WORK ITEM: Retype, word for word, only the lines from the one containing "Task: Click the" through the last line of the listing below. Pictures do not belong in the result.

START GIVEN DATA

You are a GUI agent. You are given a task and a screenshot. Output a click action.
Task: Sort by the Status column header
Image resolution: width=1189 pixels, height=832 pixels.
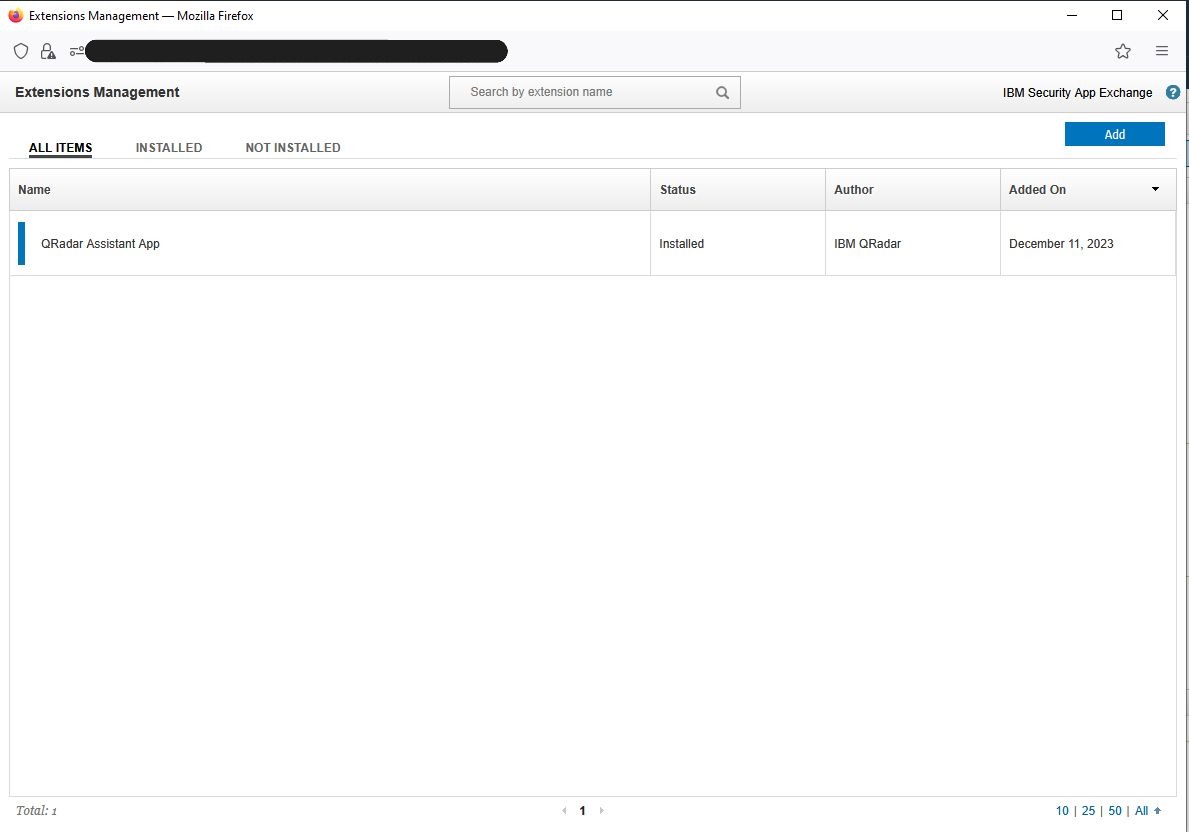pyautogui.click(x=677, y=189)
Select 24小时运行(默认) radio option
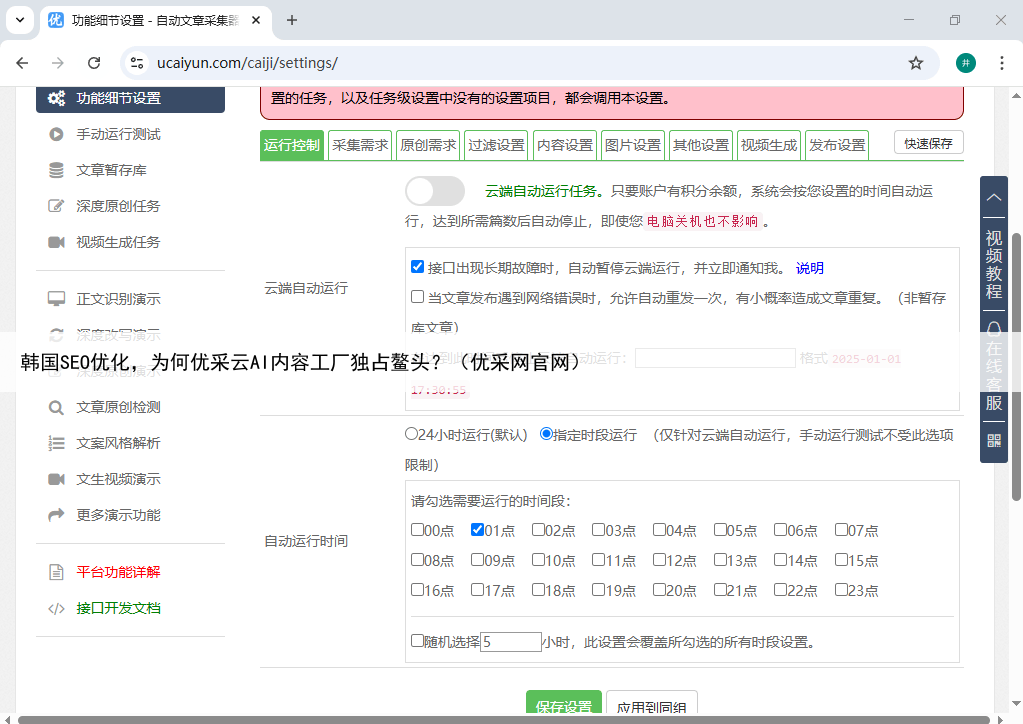The width and height of the screenshot is (1023, 724). (x=411, y=434)
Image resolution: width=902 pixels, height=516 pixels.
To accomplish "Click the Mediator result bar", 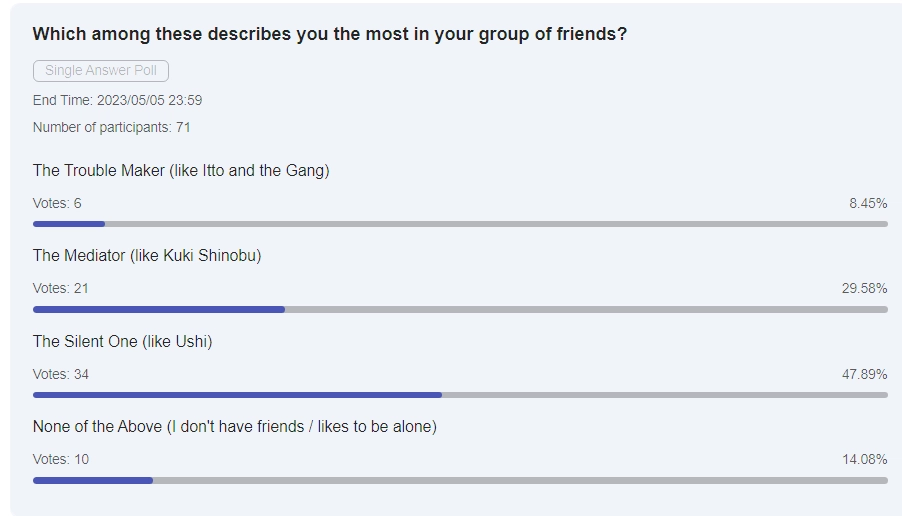I will 460,309.
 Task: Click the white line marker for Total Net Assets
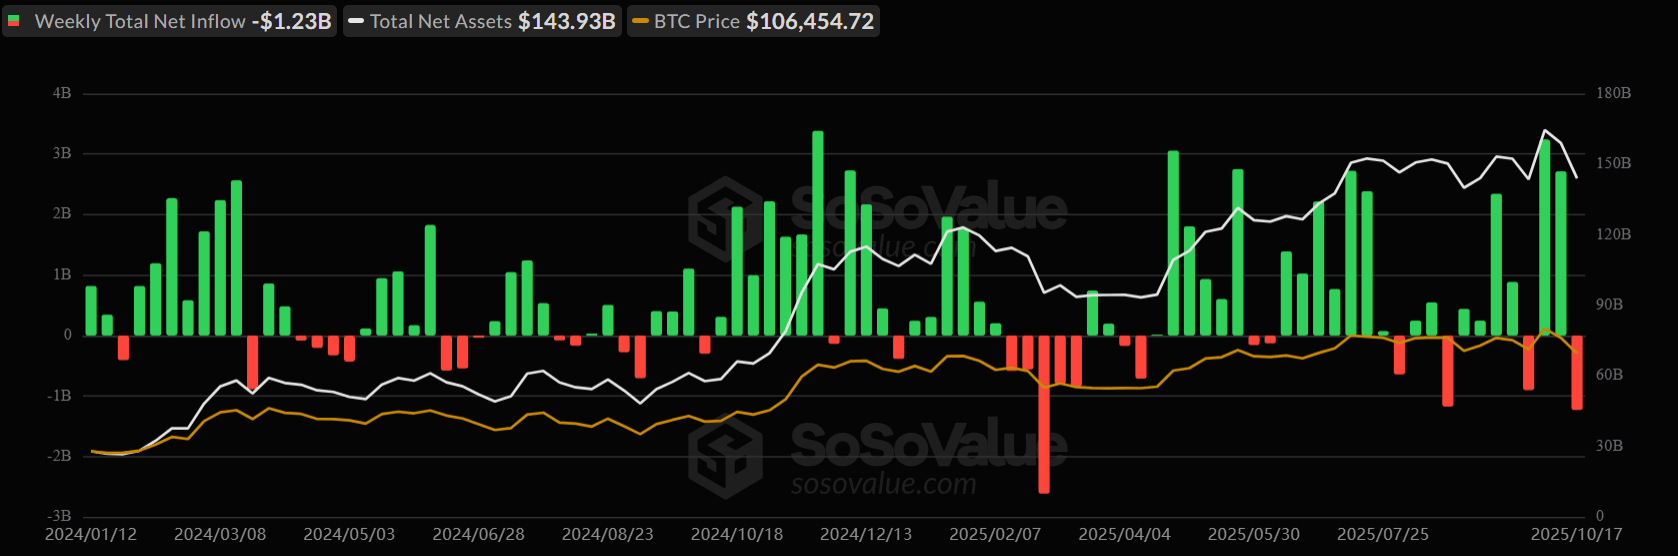point(356,21)
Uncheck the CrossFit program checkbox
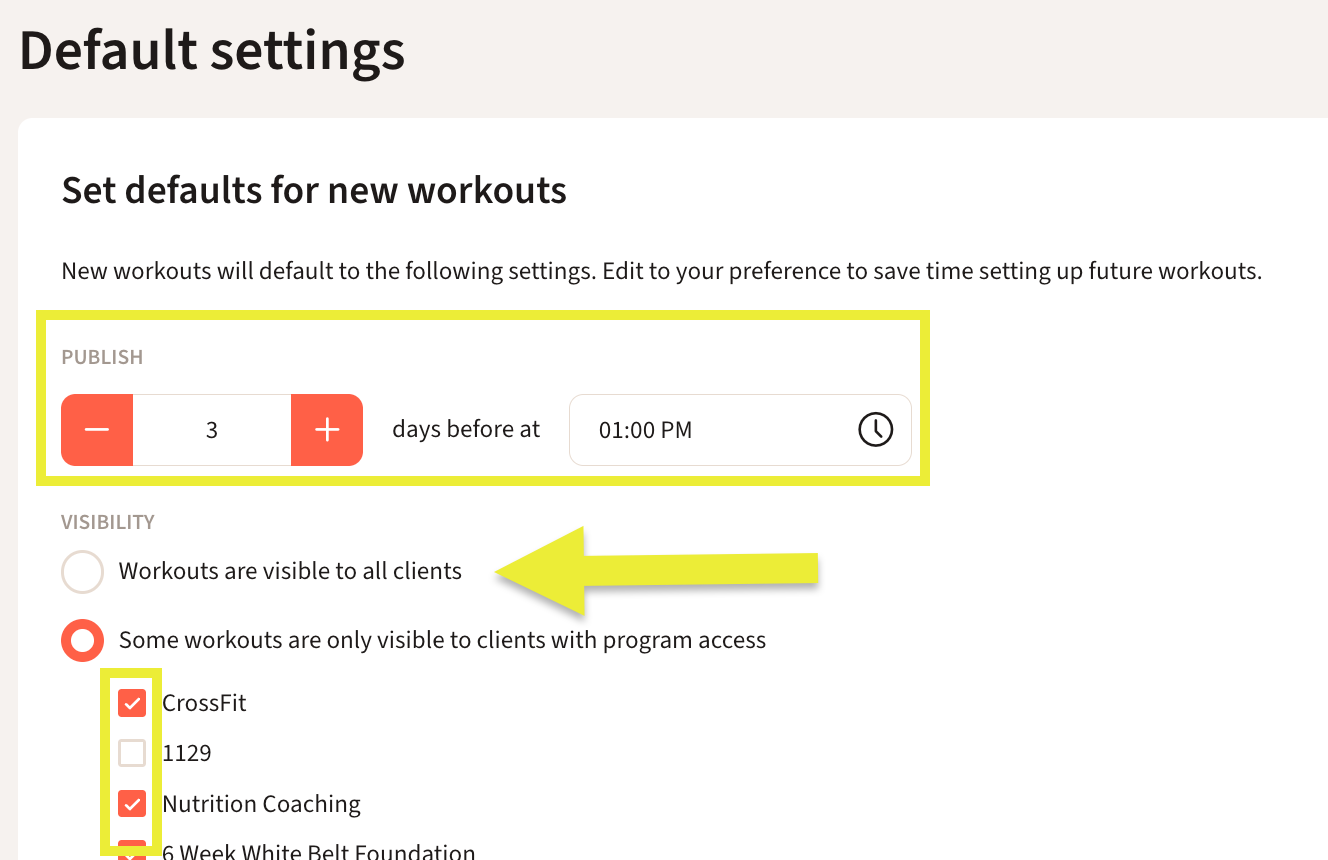This screenshot has height=860, width=1328. point(132,703)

END GIVEN DATA

EXERCISE SOLUTION:
 Task: Click the white line marker for Total Net Assets
point(356,21)
Uncheck the CrossFit program checkbox
This screenshot has height=860, width=1328. point(132,703)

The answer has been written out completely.